I have never played a Collings mandolin. I do own a Pava A Style. It is actually the 2nd one produced.  It is a great mandolin. Every one who I have let play it is very impressed. Has a great tone. A joy to play.

----------


## pheffernan

> It is a pity that the Pava does not come out as a varnish model.


It does. It's just called an Ellis!   :Wink:

----------


## almeriastrings

> It does. It's just called an Ellis!


I have never played a Pava F-style, but.... there are differences between Pava and Ellis. They are both very, very nice mandolins, but as Tom Ellis himself has said, he does the critical graduation personally on the Ellis, although Pava will almost certainly also worked on other aspects.  So, although from the same shop - two different "masters" involved and each instrument does carry a certain 'signature tone and feel' as a result. They are not identical.

----------

DataNick

----------


## Capt. E

> I have never played a Pava F-style...


Are there any Pava F's? I haven't seen any. I believe Pava is working on building an F, but I don't think any have been shipped. Maybe I should stop by the shop on my way home and get a first-hand update.
 It is only a couple of miles away from my house.

----------


## Canoedad

> Are there any Pava F's? I haven't seen any. I believe Pava is working on building an F, but I don't think any have been shipped. Maybe I should stop by the shop on my way home and get a first-hand update.
>  It is only a couple of miles away from my house.


One just showed up at Fiddler's Green  http://www.fiddlersgreenmusicshop.co...nt/pava-f5-pro

----------


## Nick Gellie

> I have only encountered one Pava to date, and I was very impressed. Definitely in the Ellis camp in terms of voicing. Very good low end, with nice rich, but clear highs and plenty of volume. Beautifully built. A truly fine mandolin, in short. As for Collings, well, they are also very nice instruments, of course. Voicing is different than the Pava (or the Ellis). Collings make a lovely mandolin, but to date, although I have played a number none of them 'spoke to me' (as in "Buy Me Now - no excuses!") in the same way that Ellis grabbed me. If I was in the market for an 'A', I would certainly have Pava in my sights.



Surprisingly my Collings MT is closer to the Ellis A5 tone than the Pava.  Both the Collings MT and the Pava have more projection and punch than the Ellis A I had briefly.  That Ellis was a parlour instrument best played in a small setting than in a jam or perhaps played in a miked up setting.  It had Fantastic rich tones and was great to play.
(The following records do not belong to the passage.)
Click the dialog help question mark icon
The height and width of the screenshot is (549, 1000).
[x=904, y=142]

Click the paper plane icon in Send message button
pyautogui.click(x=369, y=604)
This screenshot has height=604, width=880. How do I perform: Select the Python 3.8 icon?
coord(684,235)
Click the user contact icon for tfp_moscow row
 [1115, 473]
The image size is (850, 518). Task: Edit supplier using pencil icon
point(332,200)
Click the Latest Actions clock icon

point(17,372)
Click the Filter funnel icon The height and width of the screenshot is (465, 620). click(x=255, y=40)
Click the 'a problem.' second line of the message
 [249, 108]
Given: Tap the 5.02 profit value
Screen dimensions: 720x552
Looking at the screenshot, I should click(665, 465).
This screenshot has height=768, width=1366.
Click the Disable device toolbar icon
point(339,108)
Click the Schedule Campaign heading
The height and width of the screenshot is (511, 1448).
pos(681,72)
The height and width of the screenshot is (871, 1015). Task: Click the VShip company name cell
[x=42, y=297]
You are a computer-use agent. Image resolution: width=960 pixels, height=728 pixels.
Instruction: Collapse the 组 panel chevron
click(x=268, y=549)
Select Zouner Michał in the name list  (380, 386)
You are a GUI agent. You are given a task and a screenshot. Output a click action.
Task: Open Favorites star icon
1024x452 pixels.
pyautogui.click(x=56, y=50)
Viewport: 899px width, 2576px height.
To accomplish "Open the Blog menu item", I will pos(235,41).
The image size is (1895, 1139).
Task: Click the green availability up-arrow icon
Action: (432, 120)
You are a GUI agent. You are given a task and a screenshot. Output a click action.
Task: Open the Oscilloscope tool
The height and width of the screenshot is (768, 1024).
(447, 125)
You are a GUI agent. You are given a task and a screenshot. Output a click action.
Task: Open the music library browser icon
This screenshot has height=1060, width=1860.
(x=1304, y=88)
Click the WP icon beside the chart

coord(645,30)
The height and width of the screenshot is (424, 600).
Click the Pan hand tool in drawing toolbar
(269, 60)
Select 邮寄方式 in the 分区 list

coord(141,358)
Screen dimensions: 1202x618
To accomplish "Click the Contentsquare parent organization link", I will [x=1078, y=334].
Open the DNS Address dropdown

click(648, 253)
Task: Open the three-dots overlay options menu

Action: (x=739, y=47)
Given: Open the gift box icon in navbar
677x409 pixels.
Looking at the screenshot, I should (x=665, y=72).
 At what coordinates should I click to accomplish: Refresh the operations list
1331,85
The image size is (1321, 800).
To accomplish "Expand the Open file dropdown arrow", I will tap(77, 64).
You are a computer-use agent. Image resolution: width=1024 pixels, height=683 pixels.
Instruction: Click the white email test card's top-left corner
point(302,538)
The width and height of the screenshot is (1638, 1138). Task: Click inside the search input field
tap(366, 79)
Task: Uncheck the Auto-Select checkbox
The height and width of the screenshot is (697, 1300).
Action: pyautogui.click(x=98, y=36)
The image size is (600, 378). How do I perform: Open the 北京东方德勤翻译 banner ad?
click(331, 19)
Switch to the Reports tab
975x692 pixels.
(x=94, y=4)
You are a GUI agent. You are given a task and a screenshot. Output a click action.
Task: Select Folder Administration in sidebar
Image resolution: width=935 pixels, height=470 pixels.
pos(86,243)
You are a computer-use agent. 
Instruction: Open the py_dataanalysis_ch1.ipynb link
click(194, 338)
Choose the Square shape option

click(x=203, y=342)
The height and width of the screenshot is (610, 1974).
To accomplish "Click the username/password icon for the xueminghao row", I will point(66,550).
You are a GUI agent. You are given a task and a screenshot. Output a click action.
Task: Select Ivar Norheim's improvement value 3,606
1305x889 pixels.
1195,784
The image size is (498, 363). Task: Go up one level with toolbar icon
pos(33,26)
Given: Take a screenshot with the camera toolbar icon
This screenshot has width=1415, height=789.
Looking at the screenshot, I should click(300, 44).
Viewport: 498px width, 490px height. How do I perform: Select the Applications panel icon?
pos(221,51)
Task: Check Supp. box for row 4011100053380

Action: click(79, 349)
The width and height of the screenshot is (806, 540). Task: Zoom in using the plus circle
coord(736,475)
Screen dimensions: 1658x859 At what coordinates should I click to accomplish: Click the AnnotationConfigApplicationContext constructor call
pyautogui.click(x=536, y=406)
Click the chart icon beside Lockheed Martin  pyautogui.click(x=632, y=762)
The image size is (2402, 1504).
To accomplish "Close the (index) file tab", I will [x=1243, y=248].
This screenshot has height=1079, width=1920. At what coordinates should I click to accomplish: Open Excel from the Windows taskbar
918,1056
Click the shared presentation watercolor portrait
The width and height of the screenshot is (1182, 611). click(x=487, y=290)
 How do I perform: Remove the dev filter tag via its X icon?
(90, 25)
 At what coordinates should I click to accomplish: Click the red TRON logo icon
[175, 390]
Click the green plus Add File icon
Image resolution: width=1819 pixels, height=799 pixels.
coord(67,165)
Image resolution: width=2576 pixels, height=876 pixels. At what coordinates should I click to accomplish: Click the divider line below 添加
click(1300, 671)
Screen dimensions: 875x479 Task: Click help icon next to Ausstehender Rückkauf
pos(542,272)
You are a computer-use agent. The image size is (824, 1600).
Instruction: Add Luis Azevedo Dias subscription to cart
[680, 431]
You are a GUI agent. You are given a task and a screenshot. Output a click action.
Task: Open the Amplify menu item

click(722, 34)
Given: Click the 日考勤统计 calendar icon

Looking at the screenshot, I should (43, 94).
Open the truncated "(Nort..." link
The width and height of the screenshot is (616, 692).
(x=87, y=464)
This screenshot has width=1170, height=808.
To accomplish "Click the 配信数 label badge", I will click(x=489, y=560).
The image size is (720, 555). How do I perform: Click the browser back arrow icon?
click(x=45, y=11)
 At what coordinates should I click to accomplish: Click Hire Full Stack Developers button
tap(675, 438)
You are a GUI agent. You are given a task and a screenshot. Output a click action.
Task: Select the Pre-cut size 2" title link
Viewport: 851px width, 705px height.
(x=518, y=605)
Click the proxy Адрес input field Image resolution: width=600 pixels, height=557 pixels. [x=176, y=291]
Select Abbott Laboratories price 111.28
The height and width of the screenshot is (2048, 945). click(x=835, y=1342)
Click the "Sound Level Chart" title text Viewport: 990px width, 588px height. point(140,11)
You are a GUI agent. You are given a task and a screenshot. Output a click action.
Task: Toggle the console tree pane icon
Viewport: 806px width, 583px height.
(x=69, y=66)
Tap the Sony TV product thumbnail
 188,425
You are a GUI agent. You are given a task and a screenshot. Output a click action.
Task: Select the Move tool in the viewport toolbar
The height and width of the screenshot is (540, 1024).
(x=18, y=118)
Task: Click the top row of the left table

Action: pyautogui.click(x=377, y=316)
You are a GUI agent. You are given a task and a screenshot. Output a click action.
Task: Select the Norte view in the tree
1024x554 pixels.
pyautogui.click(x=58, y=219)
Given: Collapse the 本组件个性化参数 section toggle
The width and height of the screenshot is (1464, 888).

A varnish Pava without the trappings of an Ellis A is what I mean.  I think that Tom should let Pava build a varnish A for the hell of it.

----------


## lonestar_shawn

I played the Pava F-5 that Pava had at Winfield, which I believe was headed for IBMA, and it was a great mandolin.  I also got to talk with Pava quite and bit and she was delightful.  The Pava F sounded pretty different from the Ellis F that Tom had there.  To generalize, the Pava was brighter (not in a bad way) and the Ellis had a richer bass.  The Pava was easier to hear in that loud environment.

----------

Charles E.

----------


## Nick Gellie

> I played the Pava F-5 that Pava had at Winfield, which I believe was headed for IBMA, and it was a great mandolin.  I also got to talk with Pava quite and bit and she was delightful.  The Pava F sounded pretty different from the Ellis F that Tom had there.  To generalize, the Pava was brighter (not in a bad way) and the Ellis had a richer bass.  The Pava was easier to hear in that loud environment.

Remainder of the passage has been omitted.